#### Task material ####

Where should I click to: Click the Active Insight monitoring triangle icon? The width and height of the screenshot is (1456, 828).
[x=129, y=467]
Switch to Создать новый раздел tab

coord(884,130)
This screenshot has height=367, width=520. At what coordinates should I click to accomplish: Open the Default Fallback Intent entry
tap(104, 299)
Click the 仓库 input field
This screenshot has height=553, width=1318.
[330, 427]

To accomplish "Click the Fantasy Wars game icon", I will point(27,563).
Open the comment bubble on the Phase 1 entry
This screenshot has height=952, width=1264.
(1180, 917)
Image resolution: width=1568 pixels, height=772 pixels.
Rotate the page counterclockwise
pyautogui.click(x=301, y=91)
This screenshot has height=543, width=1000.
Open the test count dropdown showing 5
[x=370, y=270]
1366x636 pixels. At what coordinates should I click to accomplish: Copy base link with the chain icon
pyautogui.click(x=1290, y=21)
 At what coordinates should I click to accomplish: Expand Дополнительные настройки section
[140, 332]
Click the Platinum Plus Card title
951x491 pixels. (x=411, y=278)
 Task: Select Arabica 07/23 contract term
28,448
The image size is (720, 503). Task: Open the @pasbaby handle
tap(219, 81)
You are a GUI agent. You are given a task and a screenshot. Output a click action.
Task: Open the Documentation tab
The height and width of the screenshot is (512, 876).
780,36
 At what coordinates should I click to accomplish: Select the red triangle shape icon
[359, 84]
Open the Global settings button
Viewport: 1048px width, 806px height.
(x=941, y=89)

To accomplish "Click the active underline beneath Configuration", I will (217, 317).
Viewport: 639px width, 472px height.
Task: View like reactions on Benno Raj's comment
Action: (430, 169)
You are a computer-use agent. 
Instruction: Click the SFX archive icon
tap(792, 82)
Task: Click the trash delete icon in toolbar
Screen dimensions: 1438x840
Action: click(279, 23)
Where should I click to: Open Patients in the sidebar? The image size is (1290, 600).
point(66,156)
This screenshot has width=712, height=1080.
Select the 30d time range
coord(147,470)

####

Exercise brief |
Using only the listing above, restate exactly the lines from the line containing "Rotate the page counterclockwise" through the line containing "This screenshot has width=712, height=1080.", both included.

Answer section |
Rotate the page counterclockwise
pyautogui.click(x=301, y=91)
This screenshot has height=543, width=1000.
Open the test count dropdown showing 5
[x=370, y=270]
1366x636 pixels. At what coordinates should I click to accomplish: Copy base link with the chain icon
pyautogui.click(x=1290, y=21)
 At what coordinates should I click to accomplish: Expand Дополнительные настройки section
[140, 332]
Click the Platinum Plus Card title
951x491 pixels. (x=411, y=278)
 Task: Select Arabica 07/23 contract term
28,448
The image size is (720, 503). Task: Open the @pasbaby handle
tap(219, 81)
You are a GUI agent. You are given a task and a screenshot. Output a click action.
Task: Open the Documentation tab
The height and width of the screenshot is (512, 876).
780,36
 At what coordinates should I click to accomplish: Select the red triangle shape icon
[359, 84]
Open the Global settings button
Viewport: 1048px width, 806px height.
(x=941, y=89)

To accomplish "Click the active underline beneath Configuration", I will (217, 317).
Viewport: 639px width, 472px height.
Task: View like reactions on Benno Raj's comment
Action: (430, 169)
You are a computer-use agent. 
Instruction: Click the SFX archive icon
tap(792, 82)
Task: Click the trash delete icon in toolbar
Screen dimensions: 1438x840
Action: click(279, 23)
Where should I click to: Open Patients in the sidebar? The image size is (1290, 600).
point(66,156)
This screenshot has width=712, height=1080.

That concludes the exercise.